You can't change your User-Agent string, as far as I know.

Other apps


Every app that you use on an iPhone introduces its own security weaknesses. A lot of Twitter apps will send your password in the clear, allowing anybody eavesdropping on the network to capture it and log in as you.

Even when an application doesn't disclose your password, they usually disclose your username. If you access Facebook or Google from your iPhone, I'll get the name you use for those accounts.

Conclusion


I saw this question appear in the search terms that direct to this blog (the wispr is the #5 hit, so I thought I'd answer this.

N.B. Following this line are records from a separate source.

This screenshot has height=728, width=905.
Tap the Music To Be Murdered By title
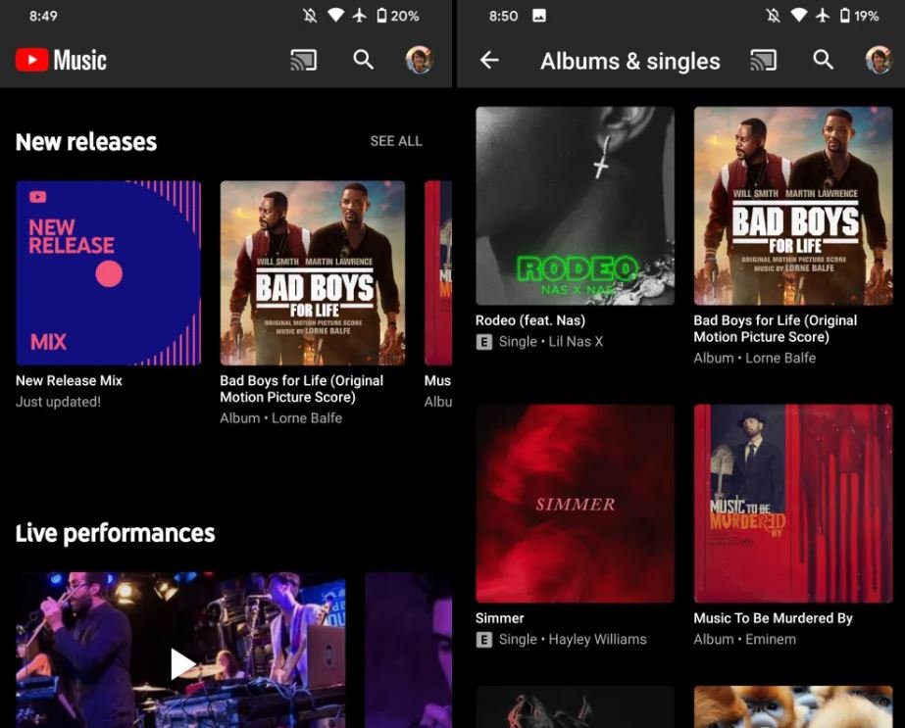(773, 618)
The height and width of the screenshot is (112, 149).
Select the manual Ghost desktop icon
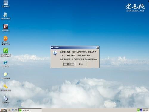coord(6,76)
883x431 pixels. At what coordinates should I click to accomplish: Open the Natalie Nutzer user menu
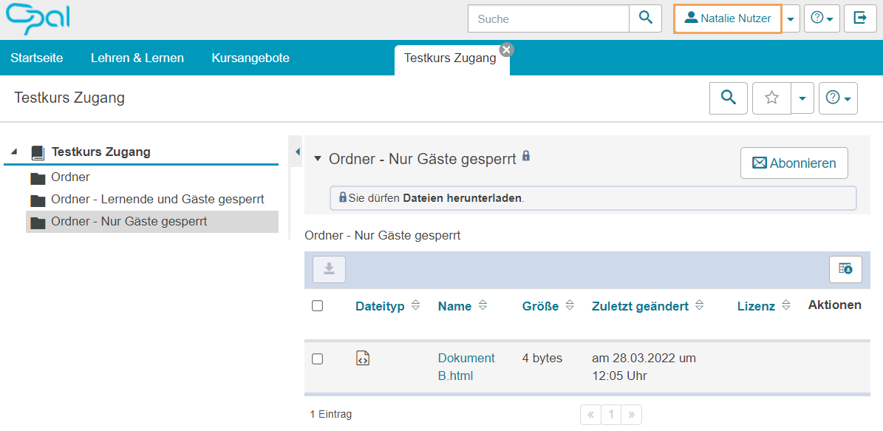727,18
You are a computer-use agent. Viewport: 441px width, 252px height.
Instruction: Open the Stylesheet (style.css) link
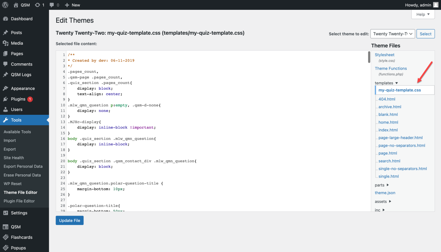pos(384,55)
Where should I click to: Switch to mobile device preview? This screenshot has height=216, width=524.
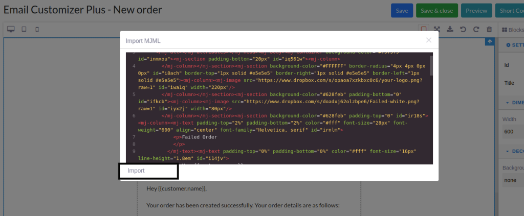pos(37,29)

The basic answer is that the iPhone is so noisy that it's impossible NOT to tell that your iPhone has connected to the WiFi. Every little bit, from the name to the MAC address to the User-Agent identifies it as an iPhone, or at least, an Apple product. You can change some of these, but not all of them.

On the other hand, it's quite easy to pretend to be an iPhone. You can change the MAC address of your laptop to match an Apple MAC address. You can change then name of your laptop to be "Apollo's iPhone". You can have it generate "wispr" requests. You can download an addon for Firefox that spoofs the iPhone's User-Agent string.

5 comments:

Unknown said...

There is a way to change your user agent string on an iPhone. You must be jailbroken and have SBSettings installed.

There is an SBSettings Toggle called User Agent Faker (UAFaker) that allows you to go from the default "iPhone blah blah" to "Mozilla/Firefox" UA. That's your only option as far as I know.

Another interesting thing of note: changing your user agent will also hugely affect how pages are rendered by web servers. Typically, you'll no longer get "mobile" or "iPhone" versions of popular sites - which is actually the reason I use it occasionally; "mobile" sites often offer a lot less functionality.

xnih said...

While you mention that they can look at the DHCP Table to determine if it is an iPhone, based on the hostname, DHCP fingerprinting can also be used to identify it as a device running the iOS. You won't be able to tell if it is specifically an iPhone, iPad, or iTouch, as they all fingerprint the same, but still more accurate this way than just using the MAC as you'll pick up OS X systems in that list.

mokum von Amsterdam said...

Information I personally like best is:

11:49:28.402355 IP 10.x.x.x.x.mdns > 224.0.0.251.mdns: 0*- [0q] 15/0/0 (Cache flush) SRV mokums-iPhone.local.:22 0 0, (Cache flush) TXT "", PTR _ssh._tcp.local., PTR mokumM-bM-^@M-^Ys iPhone._ssh._tcp.local., TXT "model=Device", (Cache flush) SRV mokums-iPhone.local.:22 0 0, (Cache flush) TXT "", PTR _sftp-ssh._tcp.local., PTR mokumM-bM-^@M-^Ys iPhone._sftp-ssh._tcp.local., (Cache flush) SRV mokums-iPhone.local.:548 0 0, (Cache flush) TXT "", PTR _afpovertcp._tcp.local., PTR mokumM-bM-^@M-^Ys iPhone._afpovertcp._tcp.local., (Cache flush) A 10.x.x.x, (Cache flush) PTR mokums-iPhone.local. (432)

Just in case one likes to attempt the 'alpine' route ;)

Anonymous said...

I’m really lucky and so glad that after surfing the web for a long time I have found out this information.